The government should encourage Indian multinationals like Reliance, Goenka Group, Mahindra etc., by giving tax breaks to invest in the high-risk asset class like domestic alternate investment funds (AIF) that can change the whole scenario, according to Swarup.
Unlike domestic funds, foreign funds have access to institutional limited partners and India is part of their global fundraising. Hence they are able to spread the risk across different geographies that “certainly gives them the advantage,” Swarup said as domestic funds “lose out” to foreign funds over deal quality.

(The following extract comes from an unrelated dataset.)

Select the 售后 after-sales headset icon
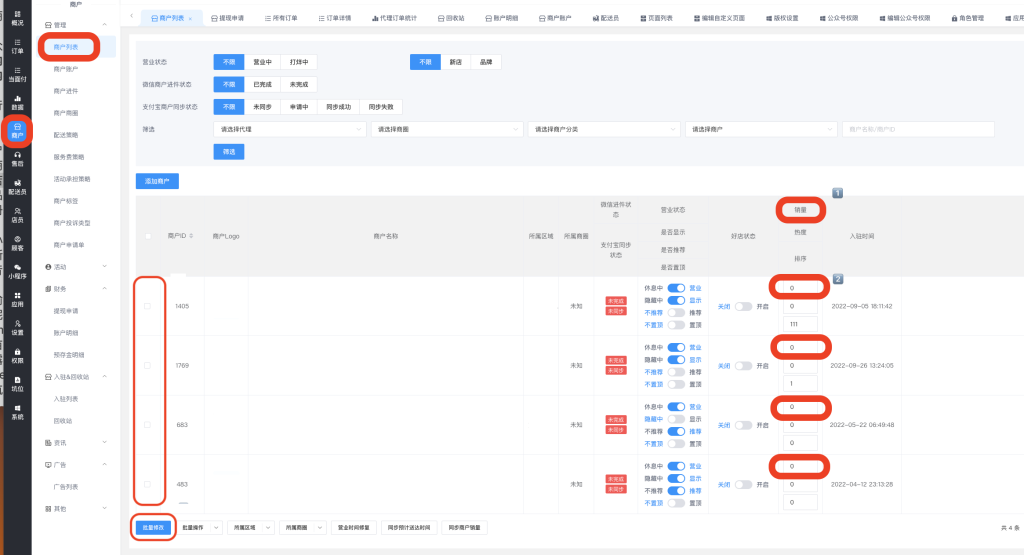Viewport: 1024px width, 555px height. pyautogui.click(x=17, y=157)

The forum also aims to educate insurance funds, pension funds and endowment funds that remain sources of capital to funds apart from government. Endowment funds are the likes of charitable trusts in India are not allowed by the Income Tax guidelines to invest in funds. Pension funds are still struggling to allow investment in AIFs while insurance funds are allowed up to 3-5 per cent of their corpus in AIFs but the industry hasn’t yet started allocating that money, according to Goyal.
Currently, there are around 350 funds in AIF category 1 and 2 out of which around 130 are active domestic funds, according to Funder’s Forum and it expects around 100 would become its members ahead.